Sen. Russ Feingold is seeking to expand federal jusidiction over our lives.
Why am I not surprised.
You Badger staters shoulld be ashamed.
Regulate everything for the sake of the environment otherwise the waters run black, the air becomes smog, the grass turns brown and Cthulhu will emerge from the ocean with Dick Cheney riding on top of him to swallow children and union leaders. Got it.
Lovely, more regulations for the fisherman, just what we need. How about regulations on government Stupidity? Thats where we need more regulation!
RD
http://www.Privacy-Center.net
So, the EPA, which was originally given control over interstate waters, now wants to take over the task of regulating pollution in all bodies of water in the US? What would happen to state environmental agencies which previously had jurisdiction? Wouldn't this result in thousands of people losing their (state gov't cake) jobs?
Feijoa:
don't worry, a wetland can potentially require permits to be issued from both federal and state and sometimes local regulatory agencies.
OTOH, in Florida we rely on wetlands for aquifer recharge and thus the majority of our tap and drinking water supplies (excepting, of course, bottled water, although some bottled water comes from Florida springs), so destroying a substantial portion of major wetlands would be bad for the general public.
a problem is that small landowners with small, minimal input wetlands are over-enforced on these regulations, while large wetlands with significant contributions to infiltration and aquifer recharge rates may be owned by large landowners with the political pull to get exempted from the regulations.

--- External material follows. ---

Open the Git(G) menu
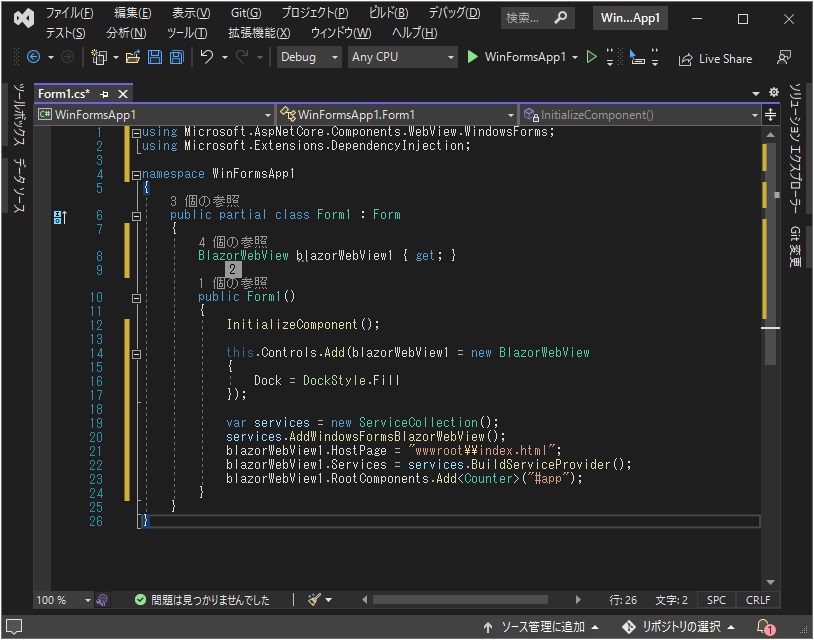 tap(245, 13)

This is just the latest step in the process of tying western civilization in knots, thru the use of environmental laws and the western legal process. It is part of a long-term, unspoken plan to cause the ultimate demise of western industrialized civilization, and replace it with a tribal governance system that is based on myth and warm, cuddly "feelings".
Luckily for the survival of the human race, Asians will not buy into it, so they will eventually emerge as the dominant culture on this planet. They will eventually merge the commercial/technical aspects of western society with their own social mores, and the "west" will become their servants. But humanity will still survive.
It would be interesting to see how the greens respond when they are literally conquered by the Asians.